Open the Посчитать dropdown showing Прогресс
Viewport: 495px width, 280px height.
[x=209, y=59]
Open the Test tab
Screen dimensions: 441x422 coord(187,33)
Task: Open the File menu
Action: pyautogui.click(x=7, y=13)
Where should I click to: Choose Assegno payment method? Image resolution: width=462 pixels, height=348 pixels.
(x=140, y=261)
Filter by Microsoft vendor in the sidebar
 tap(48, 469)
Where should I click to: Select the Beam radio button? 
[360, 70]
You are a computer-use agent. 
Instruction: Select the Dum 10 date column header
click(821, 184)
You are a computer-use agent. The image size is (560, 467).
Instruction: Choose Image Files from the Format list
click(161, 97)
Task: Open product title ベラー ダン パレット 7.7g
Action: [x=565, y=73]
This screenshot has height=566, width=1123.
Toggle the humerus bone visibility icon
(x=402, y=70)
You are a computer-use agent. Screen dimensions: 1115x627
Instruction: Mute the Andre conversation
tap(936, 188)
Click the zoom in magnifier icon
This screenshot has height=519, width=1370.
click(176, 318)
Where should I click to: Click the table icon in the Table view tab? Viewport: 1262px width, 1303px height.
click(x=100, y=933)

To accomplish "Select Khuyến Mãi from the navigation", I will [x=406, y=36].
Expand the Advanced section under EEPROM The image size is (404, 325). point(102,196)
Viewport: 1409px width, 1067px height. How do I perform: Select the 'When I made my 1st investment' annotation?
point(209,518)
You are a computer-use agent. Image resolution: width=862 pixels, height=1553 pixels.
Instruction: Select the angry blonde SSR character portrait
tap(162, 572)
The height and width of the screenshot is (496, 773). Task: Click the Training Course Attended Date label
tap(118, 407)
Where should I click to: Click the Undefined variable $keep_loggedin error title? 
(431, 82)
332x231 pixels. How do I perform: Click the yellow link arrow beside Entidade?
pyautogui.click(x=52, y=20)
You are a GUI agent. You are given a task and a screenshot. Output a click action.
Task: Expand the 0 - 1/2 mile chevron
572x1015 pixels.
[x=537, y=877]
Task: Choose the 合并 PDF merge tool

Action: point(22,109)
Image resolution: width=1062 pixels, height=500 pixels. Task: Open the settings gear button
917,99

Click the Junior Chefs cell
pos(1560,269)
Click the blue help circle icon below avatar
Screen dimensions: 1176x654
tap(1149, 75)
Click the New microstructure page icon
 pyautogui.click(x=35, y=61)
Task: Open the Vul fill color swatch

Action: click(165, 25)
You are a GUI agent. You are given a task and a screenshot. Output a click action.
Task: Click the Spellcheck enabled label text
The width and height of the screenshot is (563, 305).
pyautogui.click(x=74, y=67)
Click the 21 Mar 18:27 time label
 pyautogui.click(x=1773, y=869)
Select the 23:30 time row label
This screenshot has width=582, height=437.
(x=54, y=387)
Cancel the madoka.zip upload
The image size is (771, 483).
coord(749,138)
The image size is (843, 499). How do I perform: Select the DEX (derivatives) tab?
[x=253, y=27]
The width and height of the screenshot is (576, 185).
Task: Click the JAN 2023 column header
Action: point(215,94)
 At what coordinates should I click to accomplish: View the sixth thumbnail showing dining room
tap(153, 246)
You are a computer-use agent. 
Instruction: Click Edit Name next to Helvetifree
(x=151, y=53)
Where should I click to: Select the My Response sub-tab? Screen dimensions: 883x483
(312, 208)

● ● ●

◆ THE PROBLEM ◆
Copy everything from the start of the records down to the line containing "pyautogui.click(x=52, y=20)", both ends included, reproducing each line without any change.

◆ COMPLETED EXERCISE ◆
Open the Посчитать dropdown showing Прогресс
Viewport: 495px width, 280px height.
[x=209, y=59]
Open the Test tab
Screen dimensions: 441x422 coord(187,33)
Task: Open the File menu
Action: pyautogui.click(x=7, y=13)
Where should I click to: Choose Assegno payment method? Image resolution: width=462 pixels, height=348 pixels.
(x=140, y=261)
Filter by Microsoft vendor in the sidebar
 tap(48, 469)
Where should I click to: Select the Beam radio button? 
[360, 70]
You are a computer-use agent. 
Instruction: Select the Dum 10 date column header
click(821, 184)
You are a computer-use agent. The image size is (560, 467).
Instruction: Choose Image Files from the Format list
click(161, 97)
Task: Open product title ベラー ダン パレット 7.7g
Action: [x=565, y=73]
This screenshot has height=566, width=1123.
Toggle the humerus bone visibility icon
(x=402, y=70)
You are a computer-use agent. Screen dimensions: 1115x627
Instruction: Mute the Andre conversation
tap(936, 188)
Click the zoom in magnifier icon
This screenshot has height=519, width=1370.
click(176, 318)
Where should I click to: Click the table icon in the Table view tab? Viewport: 1262px width, 1303px height.
click(x=100, y=933)

To accomplish "Select Khuyến Mãi from the navigation", I will [x=406, y=36].
Expand the Advanced section under EEPROM The image size is (404, 325). point(102,196)
Viewport: 1409px width, 1067px height. How do I perform: Select the 'When I made my 1st investment' annotation?
point(209,518)
You are a computer-use agent. Image resolution: width=862 pixels, height=1553 pixels.
Instruction: Select the angry blonde SSR character portrait
tap(162, 572)
The height and width of the screenshot is (496, 773). Task: Click the Training Course Attended Date label
tap(118, 407)
Where should I click to: Click the Undefined variable $keep_loggedin error title? 
(431, 82)
332x231 pixels. How do I perform: Click the yellow link arrow beside Entidade?
pyautogui.click(x=52, y=20)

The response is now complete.